Having extensively reviewed the histological changes of tendinopathy, we believe that tendinopathy can be divided into 4 simple and distinct grades of disease, as described above (Figure 1 and Table 1).

 

 

TABLE 1 Proposed Treatment Algorithm Based on 4 Distinct Grades of Tendinopathya

aPRP, platelet-rich plasma.

No single type of nonoperative therapy has outstanding clinical results, and we would argue that this is at least in part due to no trials having stratified patients according to grade of disease, other than to exclude patients with large tendon tears. Having considered the mechanisms of action and clinical results of the various nonoperative treatments available, we propose a treatment algorithm specifically targeting the 4 grades of tendinopathy (Table 1). In grade 1 disease, the tight array of collagen fibers start to become loose and wavy in appearance, with minimal cellular or vascular changes. Thus, early treatment may focus on relative rest and activity modification to avoid reinjury. Grade 2 disease displays the typical features of tendinosis with cellular hyperplasia, rounding of nuclei, loss of parallel configuration of fibers, and immature vascular hyperplasia. Controlled physical therapy may provide the necessary mechanical stimulus to the tenocytes to induce remodeling. Where there is immature vascularity or differentiated cells, PRP or autologous blood injections may be beneficial in providing growth factors that promote collagen production. As the disease progresses to grade 3, apoptosis and autophagy result in cell depletion. Here, autologous cell therapy may be indicated to replenish the missing cells. Autologous tenocytes can synthesize type 1 collagen and may repair defects where there is discontinuity in the collagen matrix. Ultimately, the tissue breakdown apparent in grades 2 and 3 are indicative of biologic intervention. In cases of matrix and collagen breakdown with complete mechanical failure, as present in grade 4, surgical repair may be necessary.

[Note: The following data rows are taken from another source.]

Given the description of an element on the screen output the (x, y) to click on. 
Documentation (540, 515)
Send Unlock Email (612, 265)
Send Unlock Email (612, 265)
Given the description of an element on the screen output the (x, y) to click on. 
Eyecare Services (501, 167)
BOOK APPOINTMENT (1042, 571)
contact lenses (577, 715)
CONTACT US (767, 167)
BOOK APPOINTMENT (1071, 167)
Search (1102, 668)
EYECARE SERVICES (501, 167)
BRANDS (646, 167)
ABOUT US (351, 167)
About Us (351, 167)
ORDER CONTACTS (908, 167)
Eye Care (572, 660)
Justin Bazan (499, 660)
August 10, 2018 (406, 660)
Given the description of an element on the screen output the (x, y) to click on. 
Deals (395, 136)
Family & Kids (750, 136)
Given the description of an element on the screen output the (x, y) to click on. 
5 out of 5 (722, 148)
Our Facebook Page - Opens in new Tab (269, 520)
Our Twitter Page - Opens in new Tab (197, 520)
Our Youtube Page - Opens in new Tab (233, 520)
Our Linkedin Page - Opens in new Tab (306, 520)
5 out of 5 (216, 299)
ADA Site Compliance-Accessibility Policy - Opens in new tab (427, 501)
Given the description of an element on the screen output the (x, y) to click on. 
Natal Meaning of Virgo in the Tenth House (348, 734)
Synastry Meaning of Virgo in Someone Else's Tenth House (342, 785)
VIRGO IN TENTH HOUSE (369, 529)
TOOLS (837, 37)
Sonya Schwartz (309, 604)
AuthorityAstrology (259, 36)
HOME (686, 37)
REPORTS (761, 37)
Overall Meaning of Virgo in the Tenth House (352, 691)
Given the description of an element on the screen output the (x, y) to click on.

An obvious weakness in our proposition is the current inability to easily and reliably grade the disease without invasive tissue biopsy. Recent studies have used ultrasound or MRI as a proxy for histological staging, but emerging microscopic imaging techniques such as optical coherence tomography75 may provide better visualization of cells and matrix organization and prove to be critical research or clinical tools for the future. It is noted that some imaging modalities and treatments discussed may not be readily available or cost effective for all patients with LET.

One or more of the authors has declared the following potential conflict of interest or source of funding: A.W. and M-H.Z. have received travel and accommodation expenses reimbursed by Orthocell.